---- DATA LISTING

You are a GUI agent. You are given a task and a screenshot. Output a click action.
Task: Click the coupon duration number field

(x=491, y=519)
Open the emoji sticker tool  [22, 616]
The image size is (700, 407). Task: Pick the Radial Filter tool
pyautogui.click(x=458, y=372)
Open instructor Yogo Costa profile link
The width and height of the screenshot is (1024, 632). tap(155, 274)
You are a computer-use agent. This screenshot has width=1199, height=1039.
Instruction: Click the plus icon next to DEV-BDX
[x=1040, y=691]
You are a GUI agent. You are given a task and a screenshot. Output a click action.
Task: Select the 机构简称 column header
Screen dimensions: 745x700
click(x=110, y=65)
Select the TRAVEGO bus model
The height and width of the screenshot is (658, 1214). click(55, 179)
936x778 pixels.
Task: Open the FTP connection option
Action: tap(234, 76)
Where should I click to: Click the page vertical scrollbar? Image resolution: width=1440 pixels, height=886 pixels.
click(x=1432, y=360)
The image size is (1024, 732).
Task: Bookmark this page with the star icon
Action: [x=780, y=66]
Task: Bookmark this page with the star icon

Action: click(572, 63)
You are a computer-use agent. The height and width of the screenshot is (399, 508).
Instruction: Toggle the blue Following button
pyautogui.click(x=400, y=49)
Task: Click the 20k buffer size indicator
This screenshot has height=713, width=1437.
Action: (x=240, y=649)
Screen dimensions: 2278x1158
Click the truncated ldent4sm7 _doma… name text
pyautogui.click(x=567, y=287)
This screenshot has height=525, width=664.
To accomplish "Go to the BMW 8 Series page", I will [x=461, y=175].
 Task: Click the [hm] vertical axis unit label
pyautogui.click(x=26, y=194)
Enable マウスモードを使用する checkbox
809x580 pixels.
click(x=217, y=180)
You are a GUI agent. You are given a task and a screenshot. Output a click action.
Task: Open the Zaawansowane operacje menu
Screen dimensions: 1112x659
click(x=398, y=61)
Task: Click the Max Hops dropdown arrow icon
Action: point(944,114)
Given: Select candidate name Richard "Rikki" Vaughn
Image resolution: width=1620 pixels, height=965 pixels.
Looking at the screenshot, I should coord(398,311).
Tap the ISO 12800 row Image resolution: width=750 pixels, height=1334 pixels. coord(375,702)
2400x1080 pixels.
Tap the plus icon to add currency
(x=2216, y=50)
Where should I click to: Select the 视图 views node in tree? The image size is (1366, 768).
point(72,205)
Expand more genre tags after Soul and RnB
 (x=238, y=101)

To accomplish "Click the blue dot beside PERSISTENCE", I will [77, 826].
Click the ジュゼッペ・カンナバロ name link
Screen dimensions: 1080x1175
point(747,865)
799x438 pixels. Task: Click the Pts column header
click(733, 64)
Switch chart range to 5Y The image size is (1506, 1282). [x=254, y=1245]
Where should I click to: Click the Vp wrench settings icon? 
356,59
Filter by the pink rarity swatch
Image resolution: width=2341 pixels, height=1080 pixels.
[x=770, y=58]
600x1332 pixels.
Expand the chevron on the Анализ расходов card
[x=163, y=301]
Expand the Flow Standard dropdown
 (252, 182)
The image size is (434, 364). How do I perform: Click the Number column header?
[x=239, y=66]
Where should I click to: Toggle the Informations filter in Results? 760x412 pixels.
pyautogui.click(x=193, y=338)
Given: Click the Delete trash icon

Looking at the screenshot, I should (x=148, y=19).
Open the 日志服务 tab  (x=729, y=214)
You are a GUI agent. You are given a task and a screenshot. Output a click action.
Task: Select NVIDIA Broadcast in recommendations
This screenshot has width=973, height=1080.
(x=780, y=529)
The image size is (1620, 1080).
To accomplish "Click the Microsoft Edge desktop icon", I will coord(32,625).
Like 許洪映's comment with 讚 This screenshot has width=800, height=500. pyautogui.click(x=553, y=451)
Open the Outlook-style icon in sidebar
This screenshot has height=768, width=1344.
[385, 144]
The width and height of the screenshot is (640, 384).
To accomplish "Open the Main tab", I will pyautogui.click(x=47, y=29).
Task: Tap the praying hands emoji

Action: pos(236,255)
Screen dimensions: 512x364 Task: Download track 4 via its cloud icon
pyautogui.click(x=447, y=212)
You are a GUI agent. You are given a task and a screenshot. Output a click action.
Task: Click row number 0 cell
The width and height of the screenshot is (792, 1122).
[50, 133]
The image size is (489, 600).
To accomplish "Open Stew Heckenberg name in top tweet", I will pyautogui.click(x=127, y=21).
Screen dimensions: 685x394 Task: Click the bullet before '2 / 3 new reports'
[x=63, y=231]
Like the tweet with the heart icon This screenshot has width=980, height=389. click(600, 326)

--------

Write every line of the material out again exactly.

**EXERCISE RESPONSE:**
You are a GUI agent. You are given a task and a screenshot. Output a click action.
Task: Click the coupon duration number field

(x=491, y=519)
Open the emoji sticker tool  [22, 616]
The image size is (700, 407). Task: Pick the Radial Filter tool
pyautogui.click(x=458, y=372)
Open instructor Yogo Costa profile link
The width and height of the screenshot is (1024, 632). tap(155, 274)
You are a computer-use agent. This screenshot has width=1199, height=1039.
Instruction: Click the plus icon next to DEV-BDX
[x=1040, y=691]
You are a GUI agent. You are given a task and a screenshot. Output a click action.
Task: Select the 机构简称 column header
Screen dimensions: 745x700
click(x=110, y=65)
Select the TRAVEGO bus model
The height and width of the screenshot is (658, 1214). click(55, 179)
936x778 pixels.
Task: Open the FTP connection option
Action: tap(234, 76)
Where should I click to: Click the page vertical scrollbar? Image resolution: width=1440 pixels, height=886 pixels.
click(x=1432, y=360)
The image size is (1024, 732).
Task: Bookmark this page with the star icon
Action: [x=780, y=66]
Task: Bookmark this page with the star icon

Action: click(572, 63)
You are a computer-use agent. The height and width of the screenshot is (399, 508).
Instruction: Toggle the blue Following button
pyautogui.click(x=400, y=49)
Task: Click the 20k buffer size indicator
This screenshot has height=713, width=1437.
Action: (x=240, y=649)
Screen dimensions: 2278x1158
Click the truncated ldent4sm7 _doma… name text
pyautogui.click(x=567, y=287)
This screenshot has height=525, width=664.
To accomplish "Go to the BMW 8 Series page", I will [x=461, y=175].
 Task: Click the [hm] vertical axis unit label
pyautogui.click(x=26, y=194)
Enable マウスモードを使用する checkbox
809x580 pixels.
click(x=217, y=180)
You are a GUI agent. You are given a task and a screenshot. Output a click action.
Task: Open the Zaawansowane operacje menu
Screen dimensions: 1112x659
click(x=398, y=61)
Task: Click the Max Hops dropdown arrow icon
Action: point(944,114)
Given: Select candidate name Richard "Rikki" Vaughn
Image resolution: width=1620 pixels, height=965 pixels.
Looking at the screenshot, I should coord(398,311).
Tap the ISO 12800 row Image resolution: width=750 pixels, height=1334 pixels. coord(375,702)
2400x1080 pixels.
Tap the plus icon to add currency
(x=2216, y=50)
Where should I click to: Select the 视图 views node in tree? The image size is (1366, 768).
point(72,205)
Expand more genre tags after Soul and RnB
 (x=238, y=101)

To accomplish "Click the blue dot beside PERSISTENCE", I will [77, 826].
Click the ジュゼッペ・カンナバロ name link
Screen dimensions: 1080x1175
point(747,865)
799x438 pixels. Task: Click the Pts column header
click(733, 64)
Switch chart range to 5Y The image size is (1506, 1282). [x=254, y=1245]
Where should I click to: Click the Vp wrench settings icon? 
356,59
Filter by the pink rarity swatch
Image resolution: width=2341 pixels, height=1080 pixels.
[x=770, y=58]
600x1332 pixels.
Expand the chevron on the Анализ расходов card
[x=163, y=301]
Expand the Flow Standard dropdown
 (252, 182)
The image size is (434, 364). How do I perform: Click the Number column header?
[x=239, y=66]
Where should I click to: Toggle the Informations filter in Results? 760x412 pixels.
pyautogui.click(x=193, y=338)
Given: Click the Delete trash icon

Looking at the screenshot, I should (x=148, y=19).
Open the 日志服务 tab  (x=729, y=214)
You are a GUI agent. You are given a task and a screenshot. Output a click action.
Task: Select NVIDIA Broadcast in recommendations
This screenshot has width=973, height=1080.
(x=780, y=529)
The image size is (1620, 1080).
To accomplish "Click the Microsoft Edge desktop icon", I will coord(32,625).
Like 許洪映's comment with 讚 This screenshot has width=800, height=500. pyautogui.click(x=553, y=451)
Open the Outlook-style icon in sidebar
This screenshot has height=768, width=1344.
[385, 144]
The width and height of the screenshot is (640, 384).
To accomplish "Open the Main tab", I will pyautogui.click(x=47, y=29).
Task: Tap the praying hands emoji

Action: pos(236,255)
Screen dimensions: 512x364 Task: Download track 4 via its cloud icon
pyautogui.click(x=447, y=212)
You are a GUI agent. You are given a task and a screenshot. Output a click action.
Task: Click row number 0 cell
The width and height of the screenshot is (792, 1122).
[50, 133]
The image size is (489, 600).
To accomplish "Open Stew Heckenberg name in top tweet", I will pyautogui.click(x=127, y=21).
Screen dimensions: 685x394 Task: Click the bullet before '2 / 3 new reports'
[x=63, y=231]
Like the tweet with the heart icon This screenshot has width=980, height=389. click(600, 326)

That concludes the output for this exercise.